4. Get an intelligent battery maintainer that will keep the battery charged but automatically regulate the current to prevent overcharging. I use a CTEK Multi US 7002. Very good piece of equipment. I also leave the battery in the car. http://smartercharger.com/products/batterychargers/ctek-multi-us-7002/
5. Check the engine coolant levels. Test the coolant for proper anti-freeze protection levels. If the coolant is bad, flush the system and add new coolant.
6. Inflate the tires to the correct pressure. Use Flatstoppers to prevent flat spots on your tireshttp://www.autogeek.net/tire-supports.html
7. Chock the back wheels (I use large rubber chocks) to prevent the car from rolling. Release the emergency brake. If left on for long periods, the metallic brake pads can fuse to the rotors.
8. Wash the car and apply a good protective coat of polish.
9. A car cover to keep the dust out is OK as long as it is porous and can breath. Heavy, non-porous covers allow moisture to collect underneath and corrosion can result. This is true for both indoor and outdoor storage under a cover.
10. If you live in a damp area or store the car in a damp area. Put some No-Damp canisters in the interior to absorb any moisture that gets in.
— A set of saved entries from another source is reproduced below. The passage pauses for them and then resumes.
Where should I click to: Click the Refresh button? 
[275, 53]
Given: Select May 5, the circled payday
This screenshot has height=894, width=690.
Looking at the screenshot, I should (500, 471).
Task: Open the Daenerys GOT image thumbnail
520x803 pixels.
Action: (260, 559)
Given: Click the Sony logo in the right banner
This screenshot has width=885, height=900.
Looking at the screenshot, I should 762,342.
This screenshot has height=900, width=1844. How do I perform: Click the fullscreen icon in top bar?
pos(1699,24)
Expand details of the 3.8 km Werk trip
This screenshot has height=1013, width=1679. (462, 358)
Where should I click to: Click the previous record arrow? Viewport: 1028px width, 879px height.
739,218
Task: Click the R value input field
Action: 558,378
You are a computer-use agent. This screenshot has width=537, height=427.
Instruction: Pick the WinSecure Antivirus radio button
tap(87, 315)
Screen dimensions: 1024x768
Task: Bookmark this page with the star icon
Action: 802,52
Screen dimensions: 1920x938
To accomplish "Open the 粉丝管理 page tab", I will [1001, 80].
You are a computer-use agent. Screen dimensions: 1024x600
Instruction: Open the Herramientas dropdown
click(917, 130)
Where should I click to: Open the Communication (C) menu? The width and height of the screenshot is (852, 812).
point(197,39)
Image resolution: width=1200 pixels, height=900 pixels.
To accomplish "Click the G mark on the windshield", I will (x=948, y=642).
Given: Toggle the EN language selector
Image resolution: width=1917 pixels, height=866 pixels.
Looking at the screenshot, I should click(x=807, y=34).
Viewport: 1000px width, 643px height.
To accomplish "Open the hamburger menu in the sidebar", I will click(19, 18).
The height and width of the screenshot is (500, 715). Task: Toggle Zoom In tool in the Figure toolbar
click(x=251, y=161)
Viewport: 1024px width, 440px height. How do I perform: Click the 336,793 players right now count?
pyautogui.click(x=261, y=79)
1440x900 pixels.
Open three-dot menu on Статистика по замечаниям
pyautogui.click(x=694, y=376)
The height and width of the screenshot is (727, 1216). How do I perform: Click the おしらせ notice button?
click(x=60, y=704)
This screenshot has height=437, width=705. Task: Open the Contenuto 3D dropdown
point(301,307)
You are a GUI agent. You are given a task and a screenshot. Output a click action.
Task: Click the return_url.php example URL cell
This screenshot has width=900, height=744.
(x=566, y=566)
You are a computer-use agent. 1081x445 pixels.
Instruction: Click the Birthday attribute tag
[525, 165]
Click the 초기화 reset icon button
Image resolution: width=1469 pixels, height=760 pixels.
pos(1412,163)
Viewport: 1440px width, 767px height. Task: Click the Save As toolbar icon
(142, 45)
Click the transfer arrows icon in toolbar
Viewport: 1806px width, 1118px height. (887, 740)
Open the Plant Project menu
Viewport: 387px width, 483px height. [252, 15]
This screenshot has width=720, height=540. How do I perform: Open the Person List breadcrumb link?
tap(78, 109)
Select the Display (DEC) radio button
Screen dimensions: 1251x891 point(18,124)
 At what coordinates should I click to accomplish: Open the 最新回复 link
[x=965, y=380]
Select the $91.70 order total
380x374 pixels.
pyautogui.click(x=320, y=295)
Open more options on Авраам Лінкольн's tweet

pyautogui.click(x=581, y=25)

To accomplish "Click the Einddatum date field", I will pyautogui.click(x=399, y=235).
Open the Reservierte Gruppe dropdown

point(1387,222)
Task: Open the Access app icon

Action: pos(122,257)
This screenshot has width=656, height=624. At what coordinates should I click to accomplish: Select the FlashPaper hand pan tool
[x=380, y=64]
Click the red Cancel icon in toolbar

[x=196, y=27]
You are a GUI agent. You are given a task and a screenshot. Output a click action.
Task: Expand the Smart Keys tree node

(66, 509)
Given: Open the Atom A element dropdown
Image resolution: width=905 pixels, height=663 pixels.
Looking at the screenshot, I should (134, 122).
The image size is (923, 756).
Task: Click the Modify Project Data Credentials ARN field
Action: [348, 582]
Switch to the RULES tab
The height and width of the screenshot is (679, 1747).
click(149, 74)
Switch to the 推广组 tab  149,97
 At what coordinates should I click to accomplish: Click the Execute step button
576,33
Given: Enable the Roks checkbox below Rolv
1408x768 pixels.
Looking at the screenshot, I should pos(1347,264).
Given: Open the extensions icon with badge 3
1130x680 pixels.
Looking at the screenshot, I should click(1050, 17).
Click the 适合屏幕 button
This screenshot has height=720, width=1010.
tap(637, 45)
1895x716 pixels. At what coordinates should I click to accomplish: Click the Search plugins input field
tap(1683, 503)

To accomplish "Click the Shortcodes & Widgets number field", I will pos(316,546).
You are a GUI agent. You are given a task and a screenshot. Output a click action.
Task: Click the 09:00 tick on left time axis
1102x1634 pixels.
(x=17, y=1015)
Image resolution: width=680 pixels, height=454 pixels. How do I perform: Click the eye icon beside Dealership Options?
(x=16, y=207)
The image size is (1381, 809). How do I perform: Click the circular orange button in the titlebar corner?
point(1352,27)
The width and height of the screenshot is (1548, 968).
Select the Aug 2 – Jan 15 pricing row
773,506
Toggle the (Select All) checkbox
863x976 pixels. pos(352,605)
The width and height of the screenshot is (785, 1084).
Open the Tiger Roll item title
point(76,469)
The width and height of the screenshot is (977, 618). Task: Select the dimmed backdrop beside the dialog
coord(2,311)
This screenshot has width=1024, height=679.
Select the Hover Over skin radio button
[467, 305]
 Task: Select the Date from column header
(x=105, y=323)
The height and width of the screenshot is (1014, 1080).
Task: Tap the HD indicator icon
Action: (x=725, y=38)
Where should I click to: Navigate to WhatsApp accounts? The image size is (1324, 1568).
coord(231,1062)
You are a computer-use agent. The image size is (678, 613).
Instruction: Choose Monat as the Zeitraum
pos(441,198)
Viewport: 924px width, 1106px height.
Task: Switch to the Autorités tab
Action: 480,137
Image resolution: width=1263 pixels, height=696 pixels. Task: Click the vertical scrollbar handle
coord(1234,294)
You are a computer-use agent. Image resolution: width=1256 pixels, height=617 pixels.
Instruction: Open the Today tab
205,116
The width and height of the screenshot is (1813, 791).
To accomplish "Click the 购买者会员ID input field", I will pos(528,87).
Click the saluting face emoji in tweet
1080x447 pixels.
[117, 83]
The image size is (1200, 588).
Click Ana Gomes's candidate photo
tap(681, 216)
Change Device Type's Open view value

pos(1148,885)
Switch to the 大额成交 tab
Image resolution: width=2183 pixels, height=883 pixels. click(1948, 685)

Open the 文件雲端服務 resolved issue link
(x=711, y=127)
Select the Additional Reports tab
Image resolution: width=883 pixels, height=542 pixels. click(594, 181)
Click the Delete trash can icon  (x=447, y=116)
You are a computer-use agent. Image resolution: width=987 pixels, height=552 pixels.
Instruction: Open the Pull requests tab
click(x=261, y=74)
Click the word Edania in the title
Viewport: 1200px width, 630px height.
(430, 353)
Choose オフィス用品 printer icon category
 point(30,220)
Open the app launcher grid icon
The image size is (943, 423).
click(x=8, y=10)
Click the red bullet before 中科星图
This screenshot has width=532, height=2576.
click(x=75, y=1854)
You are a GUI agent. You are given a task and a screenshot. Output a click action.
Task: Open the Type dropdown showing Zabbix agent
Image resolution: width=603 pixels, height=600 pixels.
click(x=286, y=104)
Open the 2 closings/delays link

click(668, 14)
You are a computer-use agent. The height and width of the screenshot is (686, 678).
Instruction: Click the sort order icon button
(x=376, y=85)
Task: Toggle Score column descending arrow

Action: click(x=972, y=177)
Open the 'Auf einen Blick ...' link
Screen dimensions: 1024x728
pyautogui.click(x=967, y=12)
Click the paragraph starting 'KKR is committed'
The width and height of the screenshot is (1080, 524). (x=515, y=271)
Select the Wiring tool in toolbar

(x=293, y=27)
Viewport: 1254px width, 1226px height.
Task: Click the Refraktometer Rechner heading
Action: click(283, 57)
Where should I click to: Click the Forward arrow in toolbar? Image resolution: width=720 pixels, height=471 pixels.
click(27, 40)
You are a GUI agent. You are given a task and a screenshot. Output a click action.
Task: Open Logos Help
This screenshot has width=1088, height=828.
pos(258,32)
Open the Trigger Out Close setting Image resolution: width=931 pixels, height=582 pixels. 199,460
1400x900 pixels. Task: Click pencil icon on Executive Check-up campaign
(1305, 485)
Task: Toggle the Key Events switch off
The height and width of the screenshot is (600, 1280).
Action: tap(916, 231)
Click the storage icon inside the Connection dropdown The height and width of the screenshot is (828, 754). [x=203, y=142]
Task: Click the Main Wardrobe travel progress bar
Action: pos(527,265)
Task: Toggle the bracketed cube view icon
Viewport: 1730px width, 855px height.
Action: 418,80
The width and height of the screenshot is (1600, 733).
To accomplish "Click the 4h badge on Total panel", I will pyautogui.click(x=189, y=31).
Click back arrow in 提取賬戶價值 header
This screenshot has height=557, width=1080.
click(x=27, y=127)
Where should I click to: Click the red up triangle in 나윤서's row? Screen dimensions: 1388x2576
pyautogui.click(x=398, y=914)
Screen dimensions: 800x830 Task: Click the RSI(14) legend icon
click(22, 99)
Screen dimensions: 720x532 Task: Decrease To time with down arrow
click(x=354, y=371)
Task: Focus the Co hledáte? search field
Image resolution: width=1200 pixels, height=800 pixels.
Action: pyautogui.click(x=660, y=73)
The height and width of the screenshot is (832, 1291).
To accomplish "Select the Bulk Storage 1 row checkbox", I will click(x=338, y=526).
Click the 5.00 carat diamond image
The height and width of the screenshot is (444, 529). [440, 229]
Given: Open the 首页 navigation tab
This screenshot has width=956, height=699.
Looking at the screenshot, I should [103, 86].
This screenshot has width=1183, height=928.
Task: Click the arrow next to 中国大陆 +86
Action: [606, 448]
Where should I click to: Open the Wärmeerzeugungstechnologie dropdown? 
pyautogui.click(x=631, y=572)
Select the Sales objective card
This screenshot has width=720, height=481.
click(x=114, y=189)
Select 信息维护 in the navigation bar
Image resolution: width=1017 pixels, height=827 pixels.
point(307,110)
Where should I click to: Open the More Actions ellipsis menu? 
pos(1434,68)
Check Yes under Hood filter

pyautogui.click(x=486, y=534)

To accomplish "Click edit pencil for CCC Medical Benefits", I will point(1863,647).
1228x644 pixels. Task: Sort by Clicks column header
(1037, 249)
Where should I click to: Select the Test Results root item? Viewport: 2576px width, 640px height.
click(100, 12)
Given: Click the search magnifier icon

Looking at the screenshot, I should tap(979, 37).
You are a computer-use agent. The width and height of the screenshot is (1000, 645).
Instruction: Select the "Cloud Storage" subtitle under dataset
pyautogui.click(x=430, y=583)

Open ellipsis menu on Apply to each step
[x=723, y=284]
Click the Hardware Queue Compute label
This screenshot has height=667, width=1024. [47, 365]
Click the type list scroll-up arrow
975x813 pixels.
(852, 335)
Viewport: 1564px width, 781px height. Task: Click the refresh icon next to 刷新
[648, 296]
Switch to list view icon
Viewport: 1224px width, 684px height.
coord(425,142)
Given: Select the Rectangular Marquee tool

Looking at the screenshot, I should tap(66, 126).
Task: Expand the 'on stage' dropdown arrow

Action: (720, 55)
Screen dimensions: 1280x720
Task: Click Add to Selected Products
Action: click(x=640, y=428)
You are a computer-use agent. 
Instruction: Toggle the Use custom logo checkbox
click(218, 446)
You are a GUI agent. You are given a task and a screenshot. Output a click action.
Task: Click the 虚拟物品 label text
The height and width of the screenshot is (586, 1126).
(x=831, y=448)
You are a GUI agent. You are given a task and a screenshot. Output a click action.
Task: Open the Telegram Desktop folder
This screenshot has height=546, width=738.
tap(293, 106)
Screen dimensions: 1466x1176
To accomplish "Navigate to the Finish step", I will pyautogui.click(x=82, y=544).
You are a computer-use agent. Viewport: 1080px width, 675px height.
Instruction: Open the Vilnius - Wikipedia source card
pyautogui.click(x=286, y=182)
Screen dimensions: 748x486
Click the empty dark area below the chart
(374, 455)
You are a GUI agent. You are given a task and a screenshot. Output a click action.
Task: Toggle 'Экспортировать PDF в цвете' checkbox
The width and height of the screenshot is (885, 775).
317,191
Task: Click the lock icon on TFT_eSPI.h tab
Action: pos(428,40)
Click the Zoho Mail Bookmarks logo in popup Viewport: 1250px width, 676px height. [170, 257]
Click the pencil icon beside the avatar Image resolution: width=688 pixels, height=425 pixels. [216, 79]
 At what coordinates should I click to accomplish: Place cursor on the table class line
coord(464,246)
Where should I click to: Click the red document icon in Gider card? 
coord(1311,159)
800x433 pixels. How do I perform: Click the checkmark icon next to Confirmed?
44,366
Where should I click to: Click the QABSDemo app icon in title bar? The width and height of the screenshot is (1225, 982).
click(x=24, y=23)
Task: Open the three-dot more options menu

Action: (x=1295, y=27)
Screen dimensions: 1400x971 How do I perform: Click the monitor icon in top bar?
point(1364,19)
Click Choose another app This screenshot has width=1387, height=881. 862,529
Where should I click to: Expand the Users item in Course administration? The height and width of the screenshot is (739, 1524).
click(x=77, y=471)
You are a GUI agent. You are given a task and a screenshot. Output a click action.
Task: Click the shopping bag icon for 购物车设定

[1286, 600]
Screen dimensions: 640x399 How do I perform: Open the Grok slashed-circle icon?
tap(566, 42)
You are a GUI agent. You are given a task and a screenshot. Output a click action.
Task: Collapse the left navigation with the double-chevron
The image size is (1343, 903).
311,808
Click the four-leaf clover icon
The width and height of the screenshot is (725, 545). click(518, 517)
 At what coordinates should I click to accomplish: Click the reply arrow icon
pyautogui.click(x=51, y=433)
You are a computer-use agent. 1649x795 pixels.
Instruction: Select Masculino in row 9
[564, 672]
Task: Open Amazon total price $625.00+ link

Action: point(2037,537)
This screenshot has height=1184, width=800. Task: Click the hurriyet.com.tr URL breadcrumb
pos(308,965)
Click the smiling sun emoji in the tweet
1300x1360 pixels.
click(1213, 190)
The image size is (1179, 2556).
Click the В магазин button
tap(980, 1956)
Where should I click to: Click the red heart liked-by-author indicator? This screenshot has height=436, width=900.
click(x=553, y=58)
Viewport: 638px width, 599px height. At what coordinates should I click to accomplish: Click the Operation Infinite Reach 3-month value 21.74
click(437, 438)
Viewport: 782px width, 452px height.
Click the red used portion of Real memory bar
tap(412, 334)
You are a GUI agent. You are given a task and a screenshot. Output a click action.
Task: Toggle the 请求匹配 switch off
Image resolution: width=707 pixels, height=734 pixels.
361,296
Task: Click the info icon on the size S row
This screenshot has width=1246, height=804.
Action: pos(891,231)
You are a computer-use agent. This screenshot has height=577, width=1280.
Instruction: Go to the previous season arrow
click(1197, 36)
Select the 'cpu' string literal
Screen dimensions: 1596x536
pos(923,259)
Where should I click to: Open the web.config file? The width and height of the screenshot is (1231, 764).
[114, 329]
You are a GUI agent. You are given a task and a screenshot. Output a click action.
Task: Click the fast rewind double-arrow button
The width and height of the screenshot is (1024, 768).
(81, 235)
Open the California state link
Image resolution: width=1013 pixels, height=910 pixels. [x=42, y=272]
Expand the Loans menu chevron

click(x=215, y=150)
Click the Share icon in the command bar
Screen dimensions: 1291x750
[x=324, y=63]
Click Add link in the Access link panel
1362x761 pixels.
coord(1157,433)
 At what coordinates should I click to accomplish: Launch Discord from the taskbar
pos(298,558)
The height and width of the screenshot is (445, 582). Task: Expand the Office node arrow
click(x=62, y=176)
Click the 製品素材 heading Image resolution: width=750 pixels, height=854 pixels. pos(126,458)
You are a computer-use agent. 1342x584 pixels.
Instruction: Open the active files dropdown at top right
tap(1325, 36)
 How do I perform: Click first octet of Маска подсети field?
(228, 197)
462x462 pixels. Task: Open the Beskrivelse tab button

If you have a heated garage, this is not necessary.http://www.starbrite.com/category/no-damp-dehumidifier
11. If you have a rodent problem, cover the exhaust pipes to prevent the critters from building a nest inside. Rodents can also chew up wires and get into other places in the car and cause havoc. I recommend mouse/rat traps if the circumstances warrant. Another alternative is to get a garage dwelling tom cat. Your dog cannot help you with a rodent problem.
12. Once you have the car completely prepared for storage, I do not recommend starting it until spring. Boat engines do not get started during storage and they do just fine in the spring. If you feel you must then I would run the car for at least 15 - 20 minutes. If the roads are clear of snow, sand, and salt, then a 20 minute drive would be ideal.